Revenues came in 11% higher at $28.1bn, boosted by higher net interest income (NII), investment banking and asset management fees and trading revenues. NII was 9% stronger at $15.2bn.
Net income, meanwhile, was $8.5bn, up on $6.9bn a year previously, while diluted earnings per share soared 31% to $1.06.
Analysts had been expecting EPS closer to $0.95.
Investment banking fees surged 43% to $2bn, well ahead of internal forecasts for a rise of up to 15%, while net income in the consumer arm rose to $3.4bn from $2.7bn.
Brian Moynihan, chief executive, said: "Strong loan and deposit growth, coupled with effective balance sheet positioning, resulted in record net interest income.
"We also saw strong fee performance from our market-facing businesses."
The bank - America's second-largest after JPMorgan Chase - now expects fourth-quarter NII to come in between $15.6bn and $15.7bn, up around 8% year-on-year.
As at 1245 BST, BofA was up 5% in pre-market trading.

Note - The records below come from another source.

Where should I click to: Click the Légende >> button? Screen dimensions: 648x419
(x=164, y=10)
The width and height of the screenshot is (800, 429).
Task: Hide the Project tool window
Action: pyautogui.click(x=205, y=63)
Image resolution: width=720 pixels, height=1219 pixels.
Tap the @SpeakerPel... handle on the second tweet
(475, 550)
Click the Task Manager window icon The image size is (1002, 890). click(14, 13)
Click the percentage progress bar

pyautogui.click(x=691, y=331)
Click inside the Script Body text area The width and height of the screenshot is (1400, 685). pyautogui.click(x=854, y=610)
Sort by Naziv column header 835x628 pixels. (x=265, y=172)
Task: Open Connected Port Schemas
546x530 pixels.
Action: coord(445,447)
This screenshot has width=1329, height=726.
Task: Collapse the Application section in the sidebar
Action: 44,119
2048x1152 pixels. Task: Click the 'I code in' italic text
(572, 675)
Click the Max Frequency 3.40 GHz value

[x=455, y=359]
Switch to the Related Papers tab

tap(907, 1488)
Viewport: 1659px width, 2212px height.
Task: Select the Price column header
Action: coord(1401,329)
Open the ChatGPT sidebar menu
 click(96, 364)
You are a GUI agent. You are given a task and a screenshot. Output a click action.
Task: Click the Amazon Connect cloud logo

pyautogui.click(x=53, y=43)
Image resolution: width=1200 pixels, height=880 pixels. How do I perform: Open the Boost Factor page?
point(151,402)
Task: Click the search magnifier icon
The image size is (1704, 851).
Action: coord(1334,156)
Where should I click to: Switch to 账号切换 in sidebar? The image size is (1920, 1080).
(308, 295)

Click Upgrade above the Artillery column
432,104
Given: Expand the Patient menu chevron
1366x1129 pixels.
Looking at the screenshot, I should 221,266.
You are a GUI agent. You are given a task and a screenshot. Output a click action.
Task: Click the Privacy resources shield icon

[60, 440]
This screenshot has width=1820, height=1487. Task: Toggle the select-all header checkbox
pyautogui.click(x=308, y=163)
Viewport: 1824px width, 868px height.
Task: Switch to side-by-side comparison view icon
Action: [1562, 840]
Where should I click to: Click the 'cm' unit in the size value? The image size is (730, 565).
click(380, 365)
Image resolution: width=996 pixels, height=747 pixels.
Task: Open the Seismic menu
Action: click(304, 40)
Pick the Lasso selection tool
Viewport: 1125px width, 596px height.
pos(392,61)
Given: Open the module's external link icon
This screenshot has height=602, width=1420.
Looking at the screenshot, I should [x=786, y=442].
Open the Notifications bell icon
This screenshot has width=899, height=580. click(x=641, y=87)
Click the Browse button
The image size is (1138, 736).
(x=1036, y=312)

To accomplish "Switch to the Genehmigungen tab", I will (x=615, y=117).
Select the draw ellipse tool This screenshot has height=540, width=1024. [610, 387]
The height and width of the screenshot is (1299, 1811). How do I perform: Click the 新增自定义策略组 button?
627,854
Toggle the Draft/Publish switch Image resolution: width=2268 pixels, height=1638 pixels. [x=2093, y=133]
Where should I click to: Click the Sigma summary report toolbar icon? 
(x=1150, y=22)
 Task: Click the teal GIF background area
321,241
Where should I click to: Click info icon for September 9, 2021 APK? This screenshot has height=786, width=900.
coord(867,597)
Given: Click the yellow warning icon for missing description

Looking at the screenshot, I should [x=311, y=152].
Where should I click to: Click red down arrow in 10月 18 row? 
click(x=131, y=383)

It has been a bumper earnings season for Wall Street's banks, with Citigroup, Goldman Sachs, Wells Fargo and JPMorgan posting similarly steep hikes in income on Tuesday.
Morgan Stanley posted its own above-forecast results on Wednesday alongside BofA.
All have benefited from a rebound in mergers and acquisitions in recent months alongside heightened trading across global markets.
However, JPMorgan's Jamie Dimon and Goldman Sachs' David Solomon both warned on Tuesday that markets were at risk of tipping into bubble territory.